Gesellschaftsschulden sind Verbindlichkeiten, die im Namen und auf Rechnung der Gesellschaft begründet werden und für die – je nach Gesellschaftsform – das Gesellschaftsvermögen und ggf. auch das Privatvermögen der Gesellschafter haftet. Privatschulden der Gesellschafter sind dagegen Verbindlichkeiten, die ein Gesellschafter außerhalb seiner gesellschaftlichen Tätigkeit eingegangen ist und für die ausschließlich sein Privatvermögen haftet; die Gesellschaft ist für solche Schulden nicht verantwortlich.
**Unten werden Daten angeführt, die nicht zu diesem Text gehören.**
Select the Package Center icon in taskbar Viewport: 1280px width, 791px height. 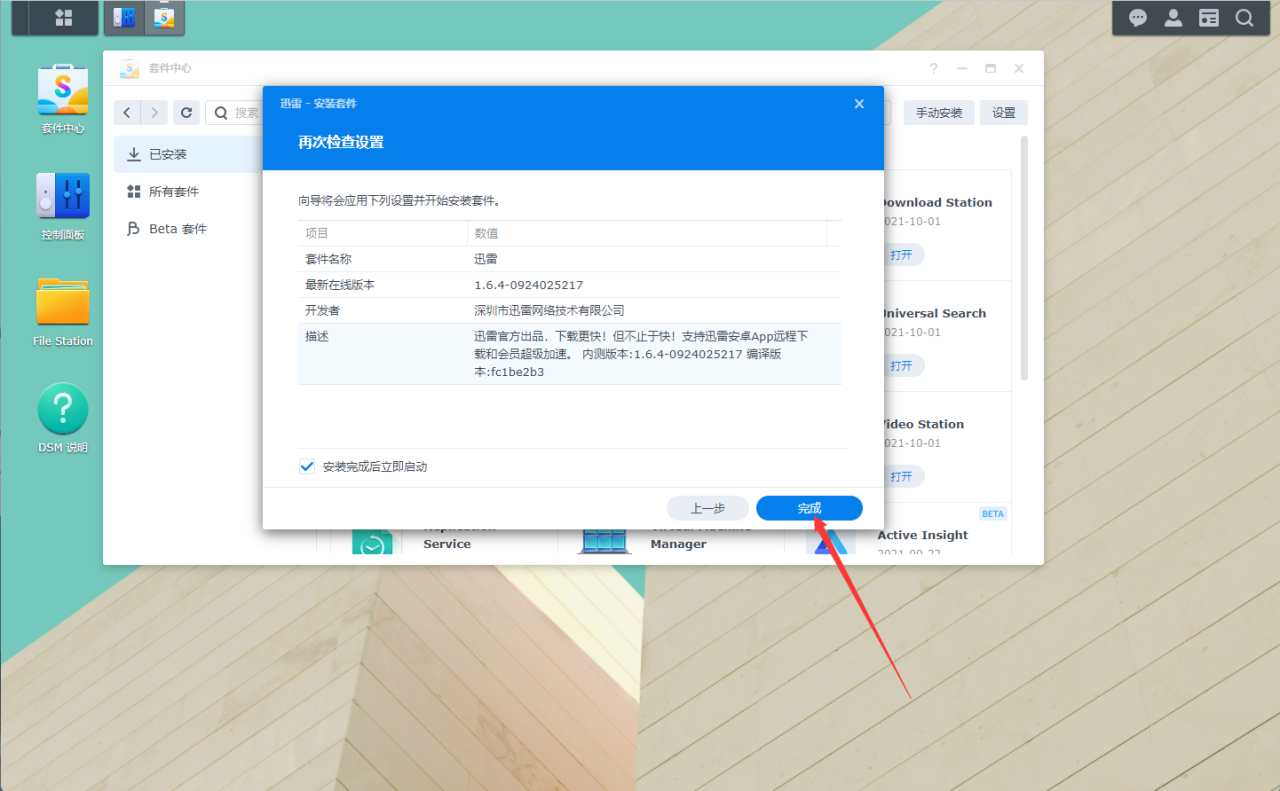click(x=164, y=17)
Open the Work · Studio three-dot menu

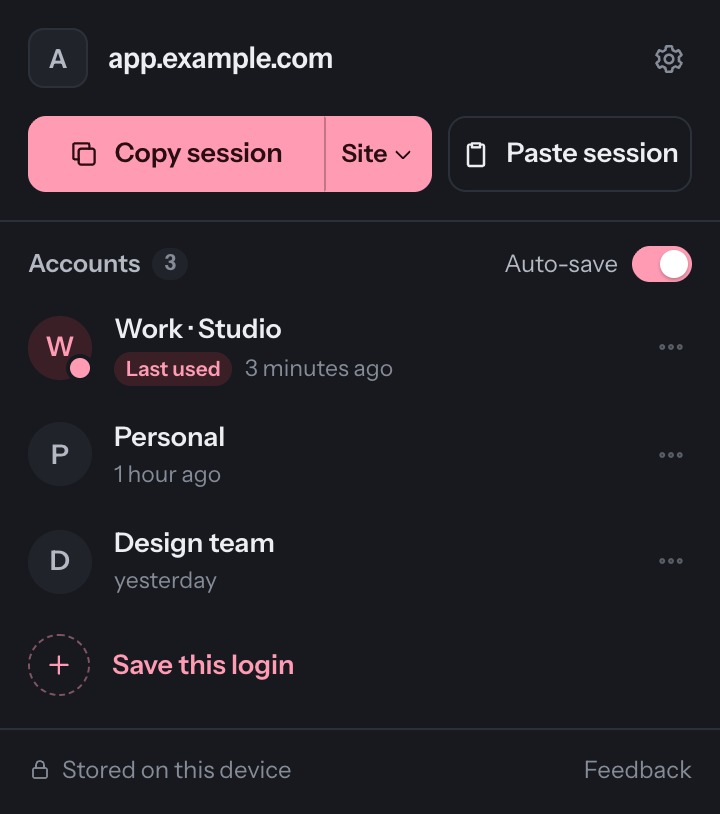(671, 347)
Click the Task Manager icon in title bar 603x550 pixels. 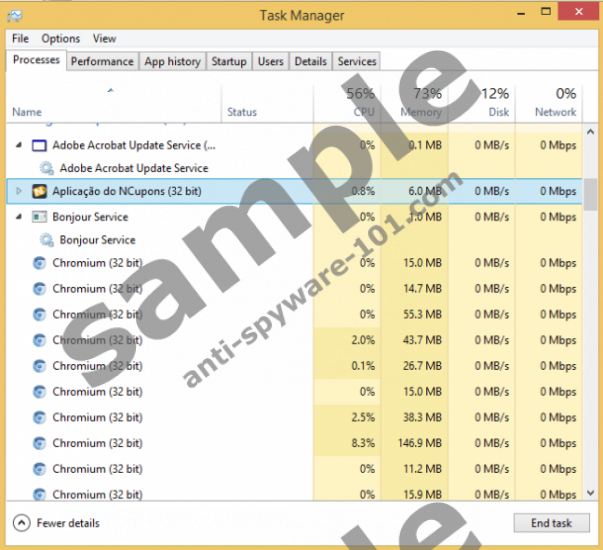[14, 14]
Eine strikte Trennung ist insbesondere in der Buchführung und im Haftungsfall zwingend erforderlich, da ansonsten eine unberechtigte Inanspruchnahme der Gesellschaft oder der anderen Gesellschafter drohen kann.

Können Gesellschafter die Gesellschaftsschulden untereinander abweichend vom Gesetz regeln?
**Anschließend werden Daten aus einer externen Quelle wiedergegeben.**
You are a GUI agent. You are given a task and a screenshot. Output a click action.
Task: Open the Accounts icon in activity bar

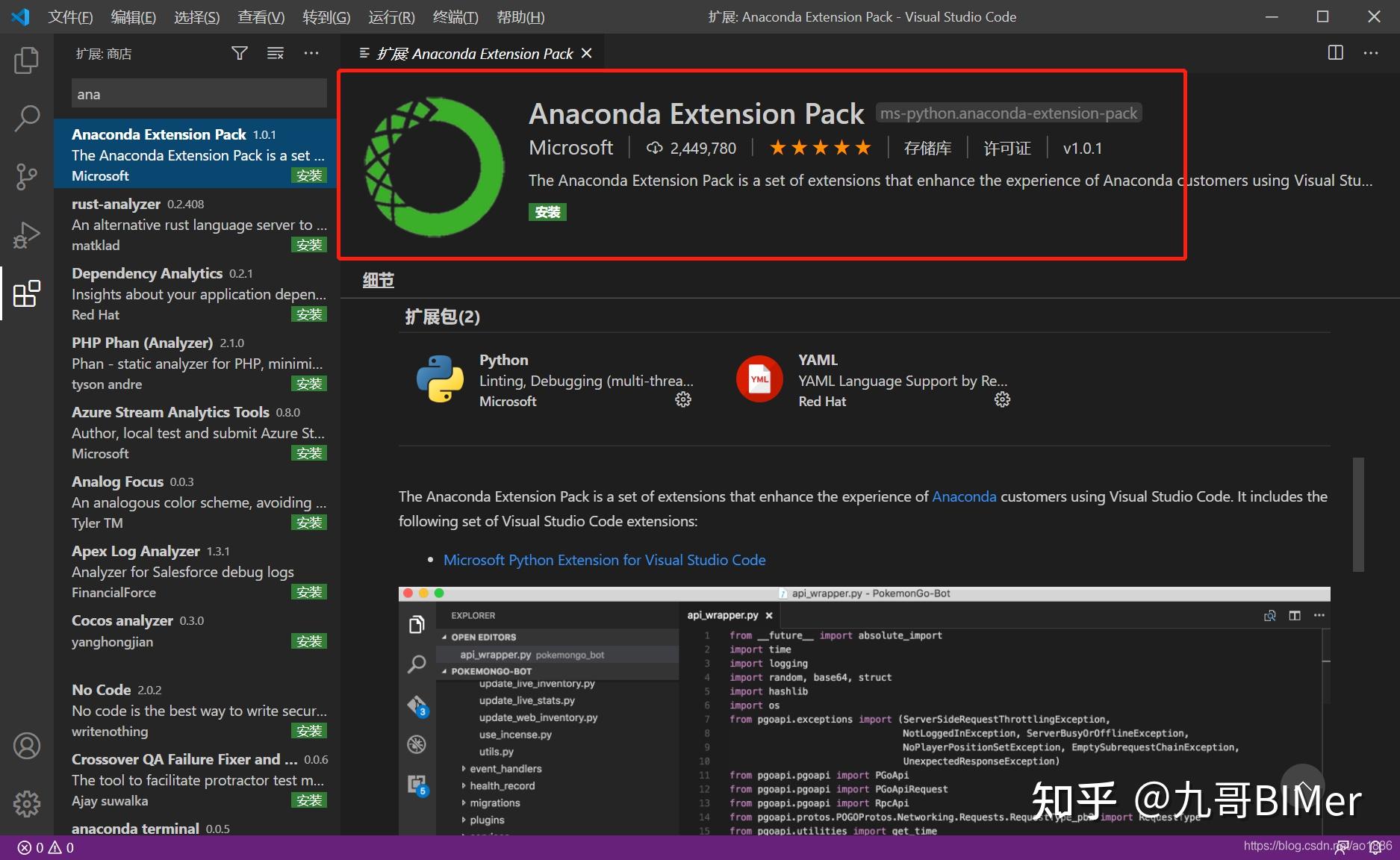click(x=26, y=746)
Die Gesellschafter haben grundsätzlich die Möglichkeit, die interne Haftungsverteilung für Gesellschaftsschulden abweichend vom Gesetz im Gesellschaftsvertrag zu regeln. Solche Absprachen sind jedoch nur im Innenverhältnis untereinander wirksam und entfalten keine Wirkung gegenüber den Gläubigern der Gesellschaft. Letztere können sich stets auf das gesetzliche Haftungssystem berufen. Eine abweichende Regelung kann aber beispielsweise im Rahmen eines sogenannten Freistellungsanspruchs unter den Gesellschaftern greifen, sodass derjenige, der eine Gesellschaftsschuld beglichen hat, im Innenverhältnis eine Erstattung von den Mithaftenden verlangen kann. Im Außenverhältnis bleibt jedoch meist die gesetzliche Haftung bestehen.

Welche Rolle spielen Gesellschaftsschulden bei der Insolvenz der Gesellschaft?
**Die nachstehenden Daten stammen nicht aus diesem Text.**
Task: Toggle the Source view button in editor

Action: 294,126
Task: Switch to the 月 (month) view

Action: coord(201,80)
Im Falle der Insolvenz der Gesellschaft werden die Gesellschaftsschulden zur Insolvenzmasse gezogen. Gläubiger können ihre Forderungen im Insolvenzverfahren anmelden und quotale Befriedigung aus dem vorhandenen Gesellschaftsvermögen erhalten. Bei Personengesellschaften mit persönlicher Haftung der Gesellschafter können Gläubiger – nach Rang und Reihenfolge des Insolvenzrechts – nach Masseausschöpfung auch gegen die einzelnen Gesellschafter vorgehen. Bei Kapitalgesellschaften bleibt die Haftung grundsätzlich auf die Insolvenzmasse beschränkt. Die Handhabung der Gesellschaftsschulden im Insolvenzverfahren ist ein komplexer Prozess, der sich genau nach den Vorschriften der Insolvenzordnung (InsO) und den gesellschaftsspezifischen haftungsrechtlichen Regelungen richtet.